- THE PROBLEM:
All entries must be repeated exactly. No picture should appear in the result.

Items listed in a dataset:
────────

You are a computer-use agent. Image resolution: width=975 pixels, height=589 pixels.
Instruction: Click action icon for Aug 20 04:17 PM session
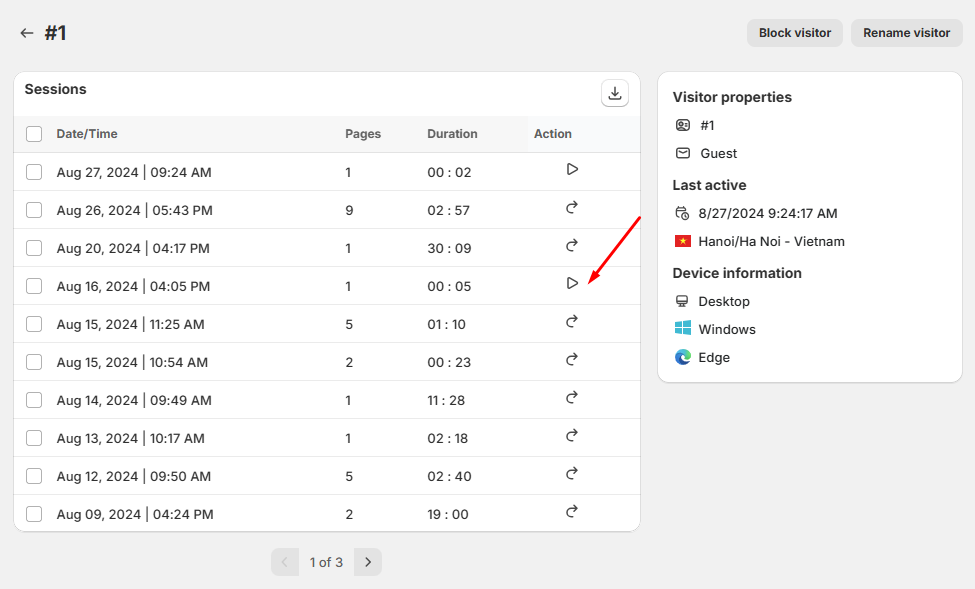(x=572, y=246)
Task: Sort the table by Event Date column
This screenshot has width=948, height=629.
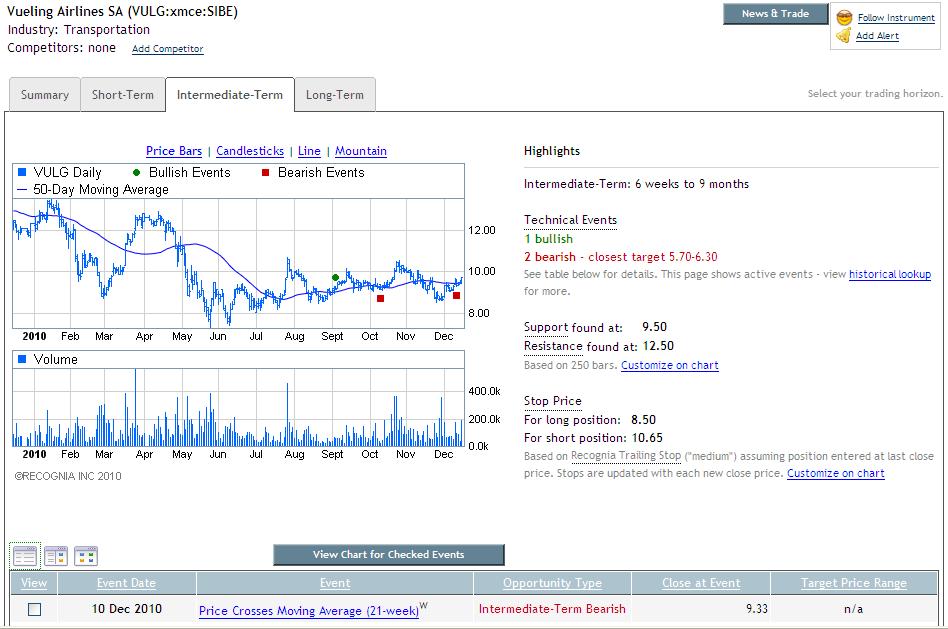Action: point(126,583)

────────

- WRITTEN ANSWER:
You are a computer-use agent. Image resolution: width=975 pixels, height=589 pixels.
Instruction: Click action icon for Aug 20 04:17 PM session
(x=572, y=246)
Task: Sort the table by Event Date column
This screenshot has width=948, height=629.
Action: point(126,583)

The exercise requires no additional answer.